For Tyeisha Humphrey of Lithonia, it came down to dollars. Tuition at the Drake School set her back $1,300 a month including after-school care for two kids. A hot lunch every day was another $200 for the year.
“I am looking to save money,” said the single mom. “It costs more than my mortgage to put both of my children in private school.”
This month, the entrepreneur will begin teaching her 7-year-old daughter, Marisa, and her 8-year-old son, Anthony, in the family den. She will continue to work part time selling children’s books to supplement her income.
Humphrey has already purchased a curriculum with a world perspective and stocked her bookshelves with reference materials at a fraction of the cost of private school.
That economic reality is contributing to an uptick in interest in home school, according to Randi St. Denis, director of the Home Educators Encouragement Alliance and organizer of the Southeast Homeschool Expo, which attracted more than 6,100 to the Cobb Galleria Centre over the weekend.
“When they didn’t get their $25,000 bonuses at their companies, they began to feel the pinch,” St. Denis said. “They are considering home school because they want to continue the high level of education they were getting at private school.”
Nationwide, there were as many as 2.6 million home schooled students last school year, according to the National Home Education Research Institute. Numbers for this year are not yet available, but they are expected to climb as more private school parents join the unconventional fray.
“Parents home school on an average of $600 per year per child,” said Brian Ray, NHERI founder. “In home-based education, there is more opportunity for customized education and one-on-one time. I suppose that is very attractive to some people.”
Officials with the National Association of Independent Schools say that private school enrollment is expected to decline this year nationwide.
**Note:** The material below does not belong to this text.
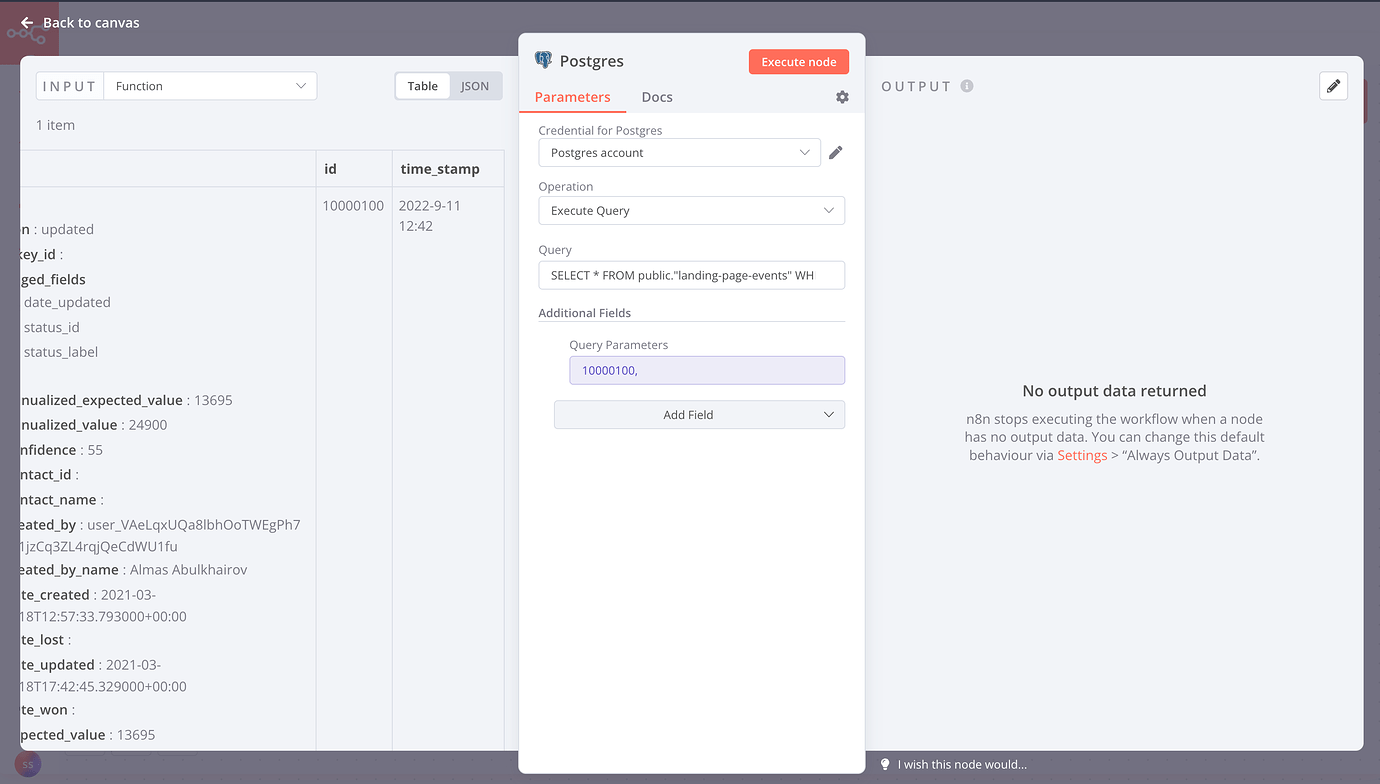The width and height of the screenshot is (1380, 784).
Task: Click the output edit pencil icon
Action: (1333, 86)
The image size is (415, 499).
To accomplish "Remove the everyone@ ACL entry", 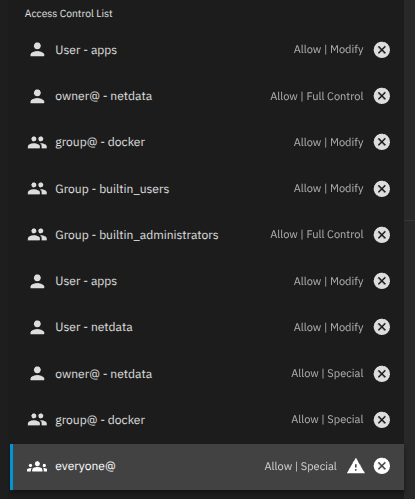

They attribute at least part of that decline to parents who, working in industries hit by the recession, are experiencing hard times and re-evaluating their financial commitments.
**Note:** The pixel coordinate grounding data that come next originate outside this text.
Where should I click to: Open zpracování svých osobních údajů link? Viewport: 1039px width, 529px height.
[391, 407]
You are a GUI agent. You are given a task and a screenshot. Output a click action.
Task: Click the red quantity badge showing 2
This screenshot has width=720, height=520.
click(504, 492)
In Georgia, private school enrollment is expected to teeter slightly with some schools losing students to other educational options, some campuses with generous financial aid programs gaining a few kids and some enrollments holding steady as families cut the fat from their budgets.
“In many cases, people still value the education very highly, but they are slightly nervous about their financial situations,” said Myra McGovern, spokeswoman for NAIS. “They want to make sure everything is all right before they sign on the dotted line.”
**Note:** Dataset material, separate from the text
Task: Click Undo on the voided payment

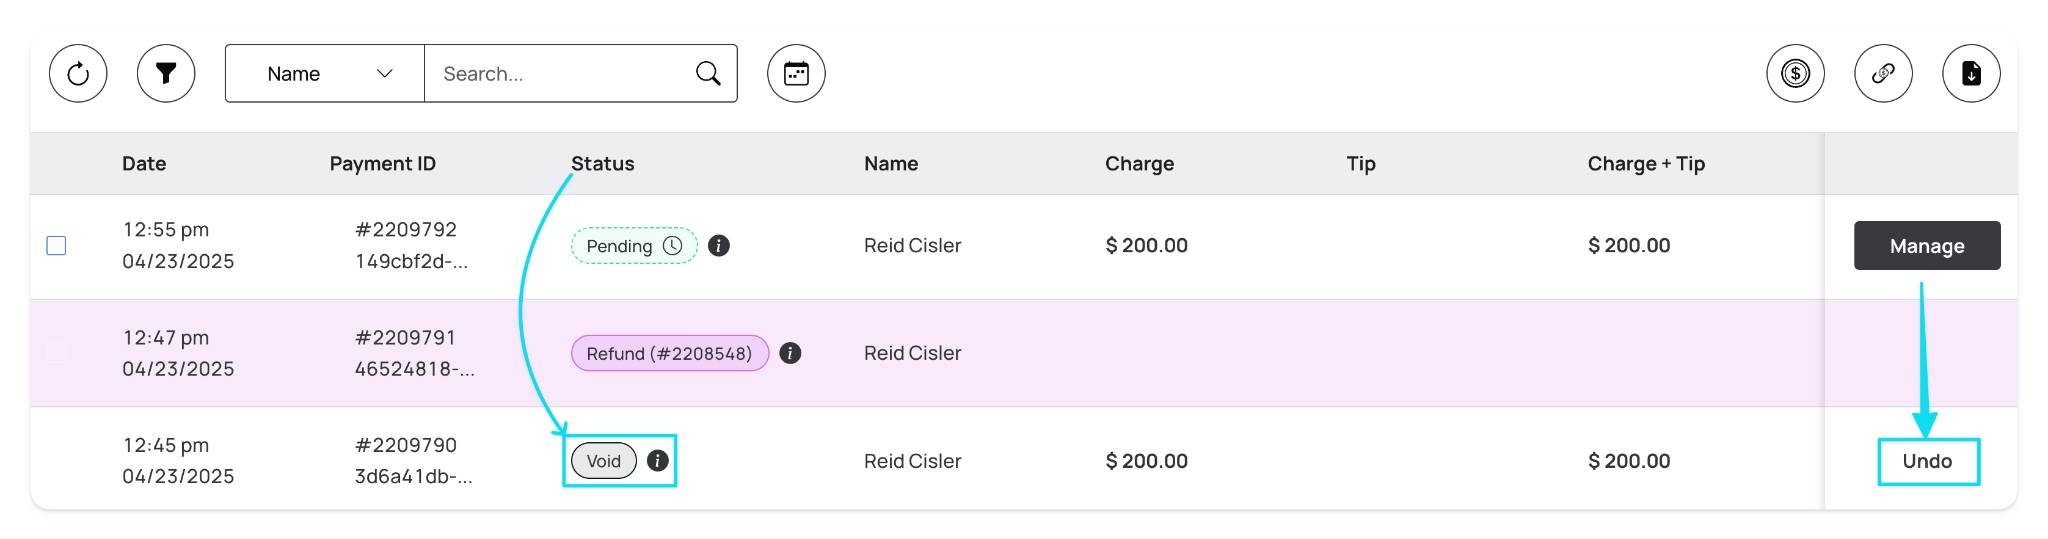Action: tap(1927, 461)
Still, some of metro Atlanta’s most stately campuses known for sending 100 percent of their kids to college are expecting losses. Woodward Academy is bracing for a 5 percent decrease. Officials say enrollment will drop to 2,780 students from 2,924 last school year.
At Greater Atlanta Christian School in Norcross, enrollment is expected to fall slightly from 1,950 to 1,900 students. But requests for financial aid have doubled.
“In these struggling financial times, people are making evaluations of what is of value, what matters,” said Jill Morris, spokeswoman for Greater Atlanta Christian School, among the state’s largest.
“A family sold their house and moved in someone else’s basement in order to keep their children in school here. Another family just sold their new car to make their tuition payment,” Morris said. “We just feel amazingly blessed that people making evaluations of what is of value, what matters, are keeping their children in school here.’’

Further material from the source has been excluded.